─── WORKING DATA ───

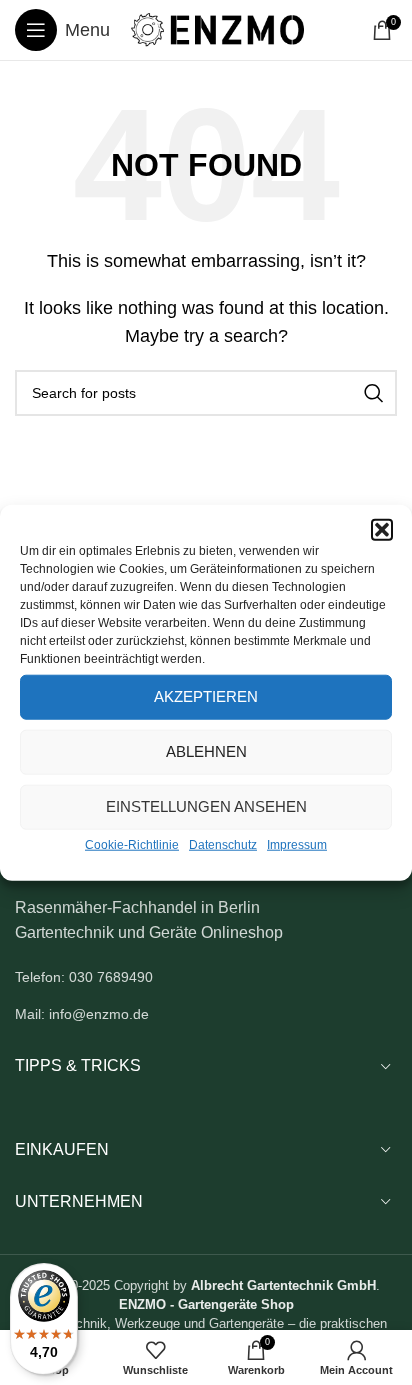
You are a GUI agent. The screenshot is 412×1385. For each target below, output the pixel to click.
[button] (382, 529)
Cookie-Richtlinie (132, 844)
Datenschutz (223, 844)
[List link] (206, 977)
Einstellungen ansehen (206, 806)
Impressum (297, 844)
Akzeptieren (206, 696)
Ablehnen (206, 751)
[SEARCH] (374, 393)
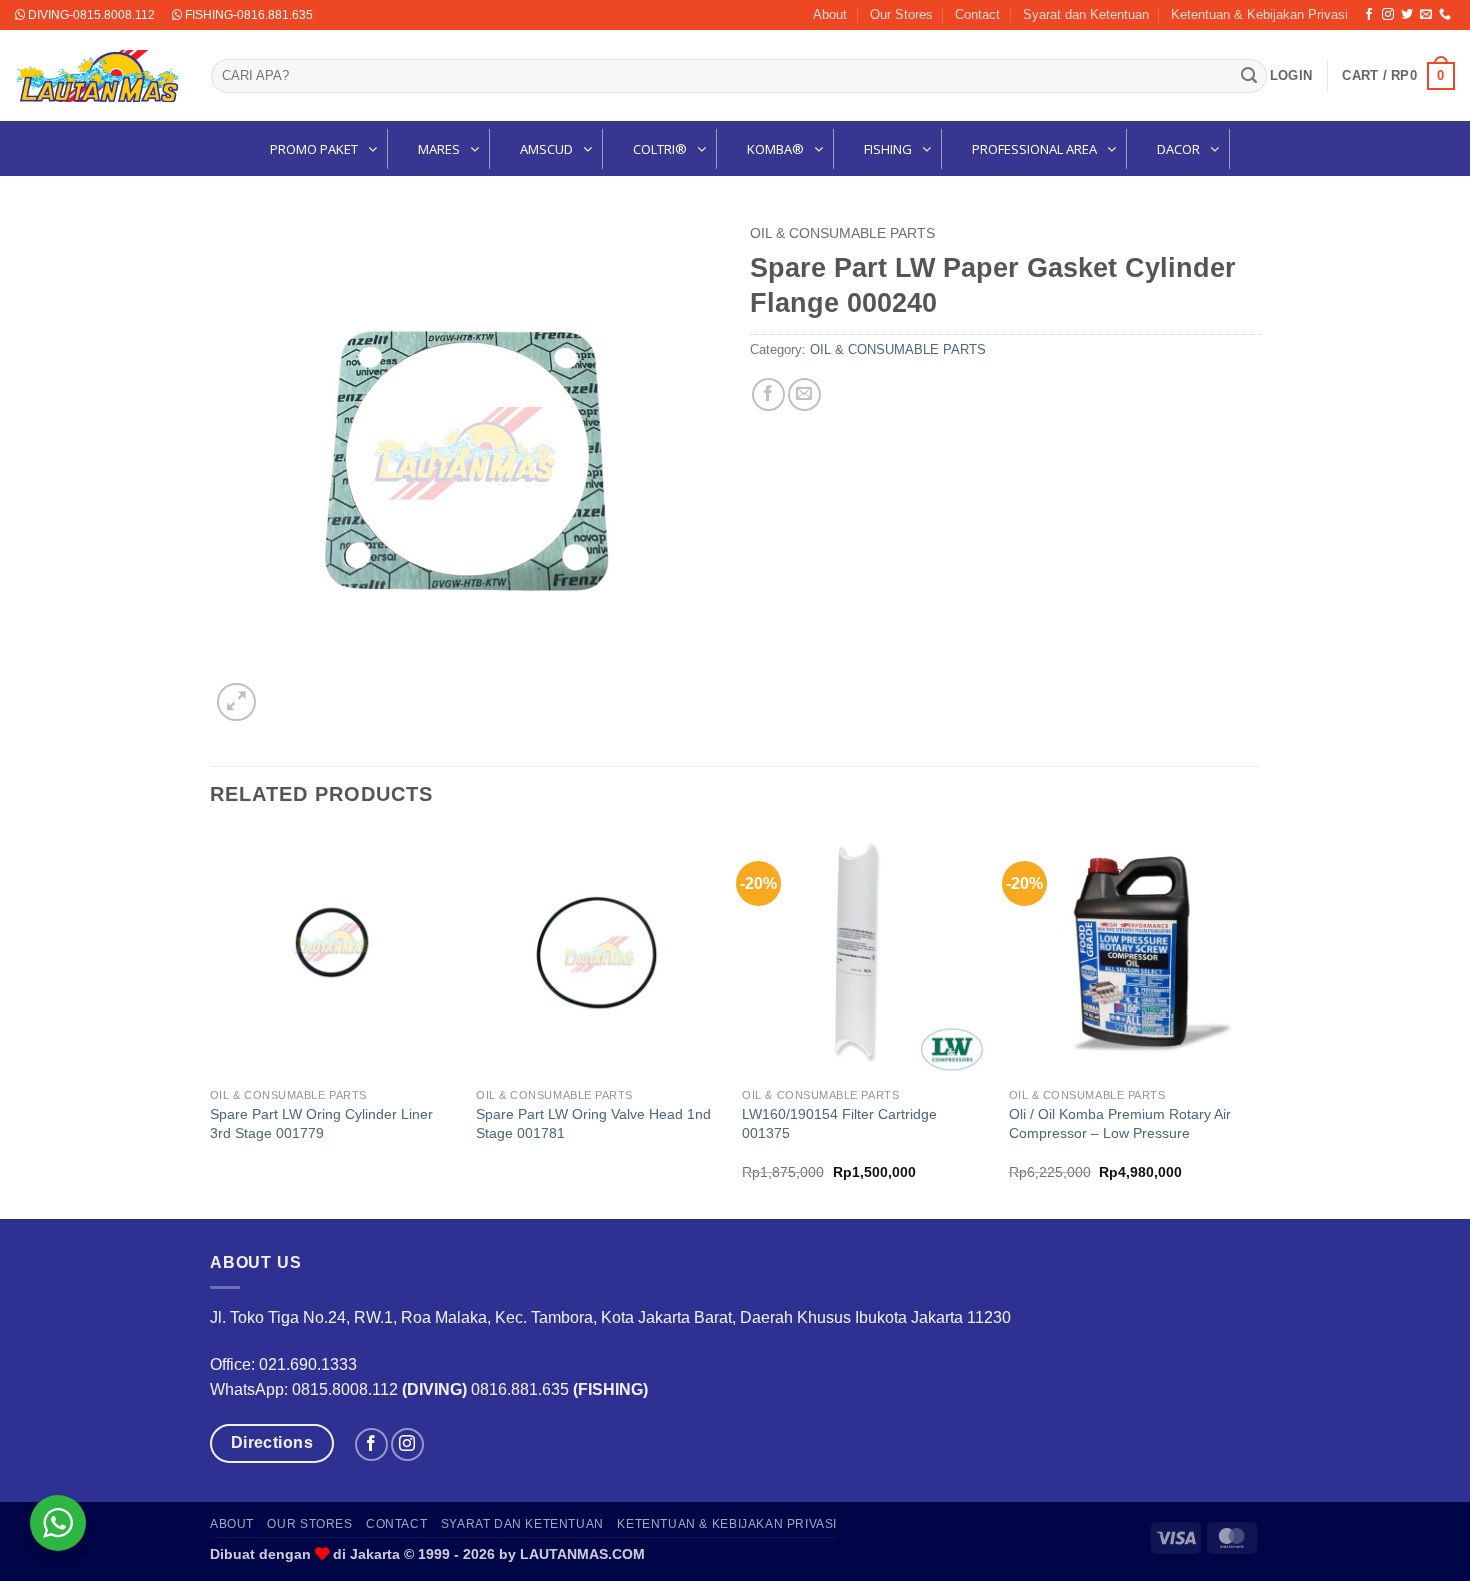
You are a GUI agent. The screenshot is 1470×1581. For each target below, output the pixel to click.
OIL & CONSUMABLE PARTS (842, 233)
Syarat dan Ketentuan (1086, 14)
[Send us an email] (1426, 15)
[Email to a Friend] (804, 394)
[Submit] (1249, 76)
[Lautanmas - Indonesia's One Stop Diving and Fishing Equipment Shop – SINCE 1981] (98, 76)
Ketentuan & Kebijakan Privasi (1259, 14)
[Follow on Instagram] (1388, 15)
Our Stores (901, 14)
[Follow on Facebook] (1369, 15)
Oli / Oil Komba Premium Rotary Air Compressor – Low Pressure (1120, 1123)
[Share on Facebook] (768, 394)
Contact (977, 14)
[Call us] (1445, 15)
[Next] (1254, 1023)
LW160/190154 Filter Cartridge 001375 (839, 1123)
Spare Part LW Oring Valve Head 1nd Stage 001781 (593, 1123)
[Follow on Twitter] (1407, 15)
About (830, 14)
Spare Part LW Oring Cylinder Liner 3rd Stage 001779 (321, 1123)
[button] (1291, 76)
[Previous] (211, 1023)
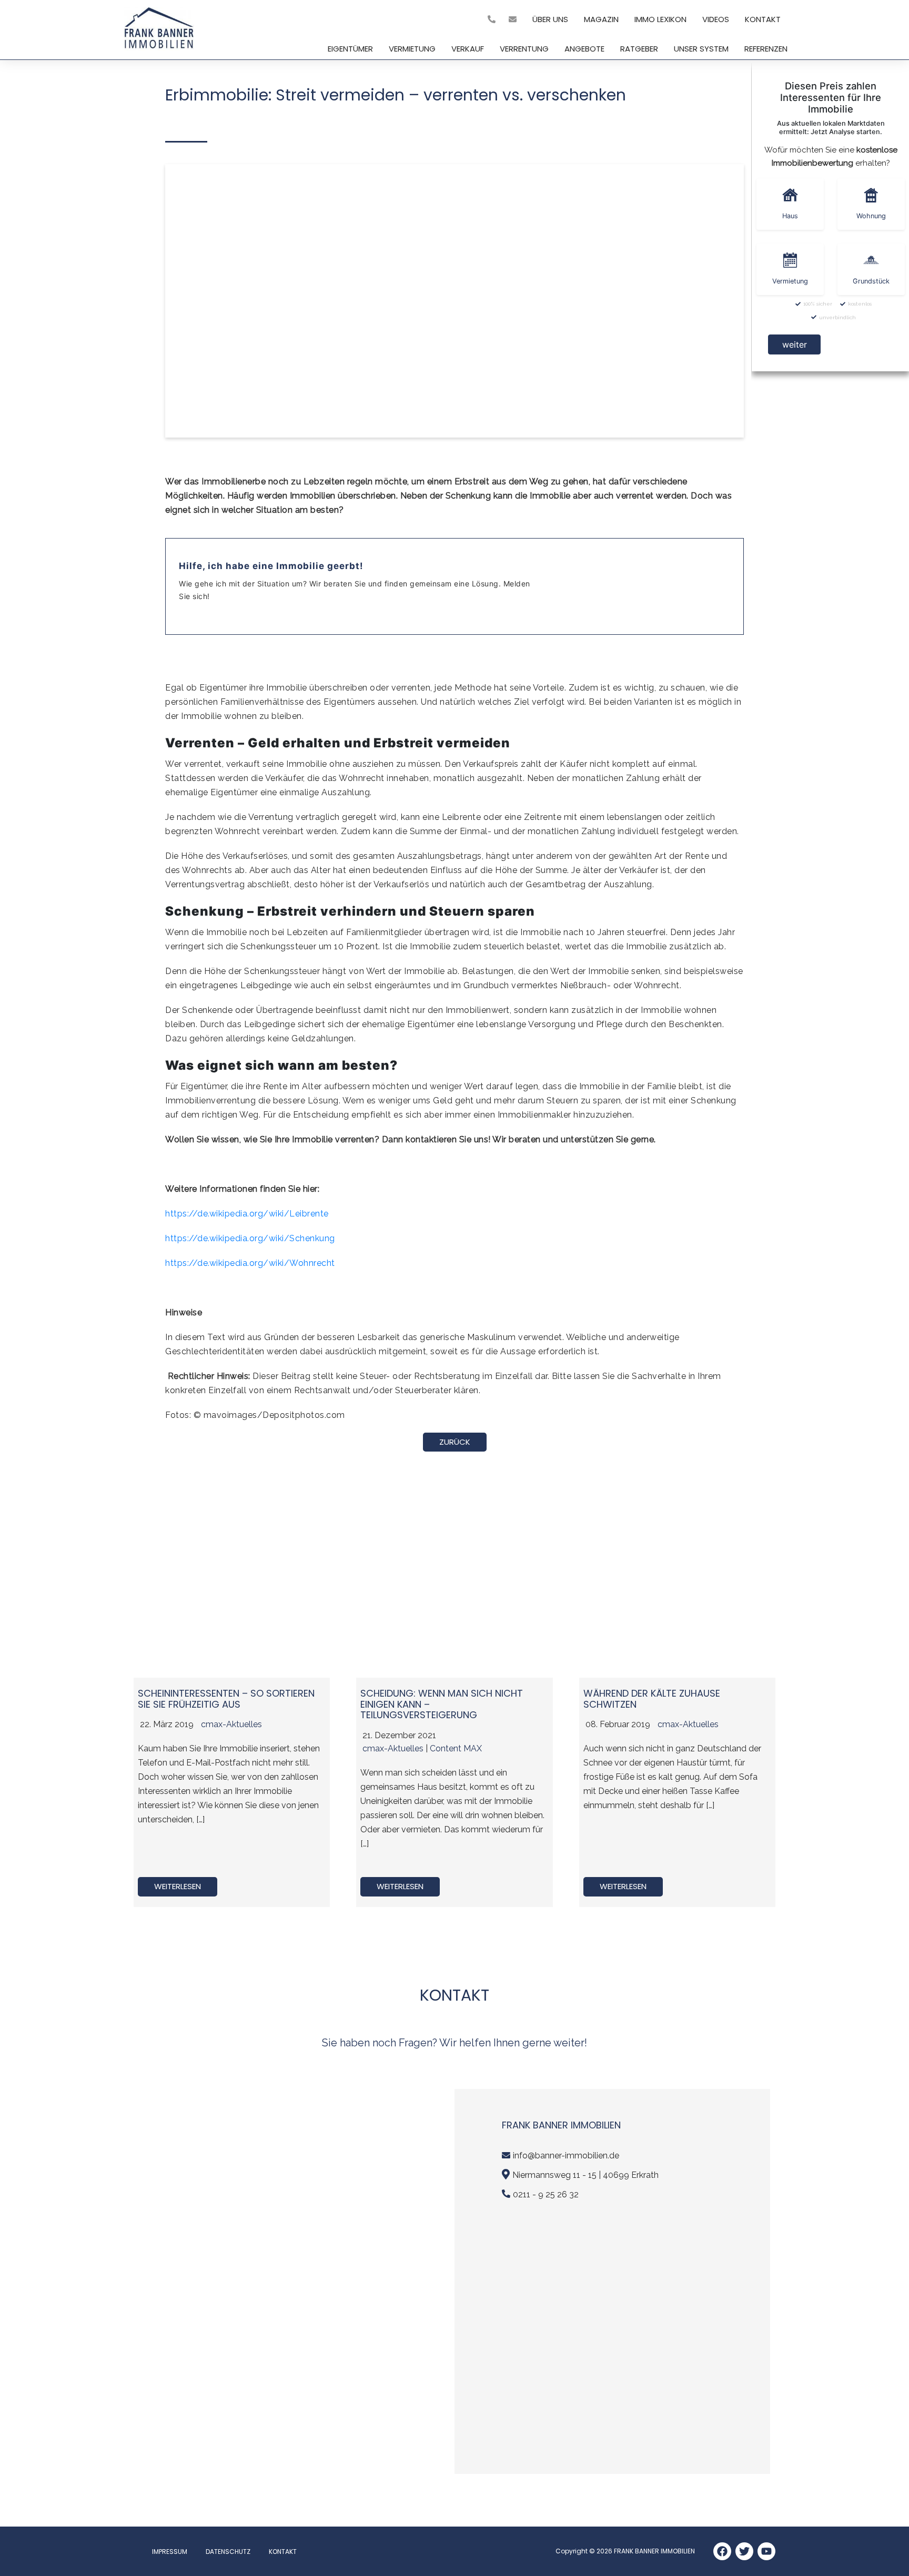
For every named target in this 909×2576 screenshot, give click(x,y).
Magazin (601, 19)
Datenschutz (228, 2551)
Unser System (701, 48)
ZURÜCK (454, 1441)
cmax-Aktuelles (231, 1724)
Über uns (550, 19)
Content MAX (456, 1748)
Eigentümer (350, 48)
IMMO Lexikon (660, 19)
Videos (715, 19)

───

WHAT IS NEEDED:
Each entry above is to be duplicated exactly, and its pictures omitted.

TASK OUTPUT:
You are a GUI agent. The screenshot is 412×1385. For each target below, output the pixel to click.
[button] (382, 529)
Cookie-Richtlinie (132, 844)
Datenschutz (223, 844)
[List link] (206, 977)
Einstellungen ansehen (206, 806)
Impressum (297, 844)
Akzeptieren (206, 696)
Ablehnen (206, 751)
[SEARCH] (374, 393)
You are a GUI agent. The screenshot is 1470×1581. For each target below, output the pixel to click.
OIL & CONSUMABLE PARTS (842, 233)
Syarat dan Ketentuan (1086, 14)
[Send us an email] (1426, 15)
[Email to a Friend] (804, 394)
[Submit] (1249, 76)
[Lautanmas - Indonesia's One Stop Diving and Fishing Equipment Shop – SINCE 1981] (98, 76)
Ketentuan & Kebijakan Privasi (1259, 14)
[Follow on Instagram] (1388, 15)
Our Stores (901, 14)
[Follow on Facebook] (1369, 15)
Oli / Oil Komba Premium Rotary Air Compressor – Low Pressure (1120, 1123)
[Share on Facebook] (768, 394)
Contact (977, 14)
[Call us] (1445, 15)
[Next] (1254, 1023)
LW160/190154 Filter Cartridge 001375 (839, 1123)
Spare Part LW Oring Valve Head 1nd Stage 001781 (593, 1123)
[Follow on Twitter] (1407, 15)
About (830, 14)
Spare Part LW Oring Cylinder Liner 3rd Stage 001779 (321, 1123)
[button] (1291, 76)
[Previous] (211, 1023)
For every named target in this 909×2576 screenshot, give click(x,y).
Magazin (601, 19)
Datenschutz (228, 2551)
Unser System (701, 48)
ZURÜCK (454, 1441)
cmax-Aktuelles (231, 1724)
Über uns (550, 19)
Content MAX (456, 1748)
Eigentümer (350, 48)
IMMO Lexikon (660, 19)
Videos (715, 19)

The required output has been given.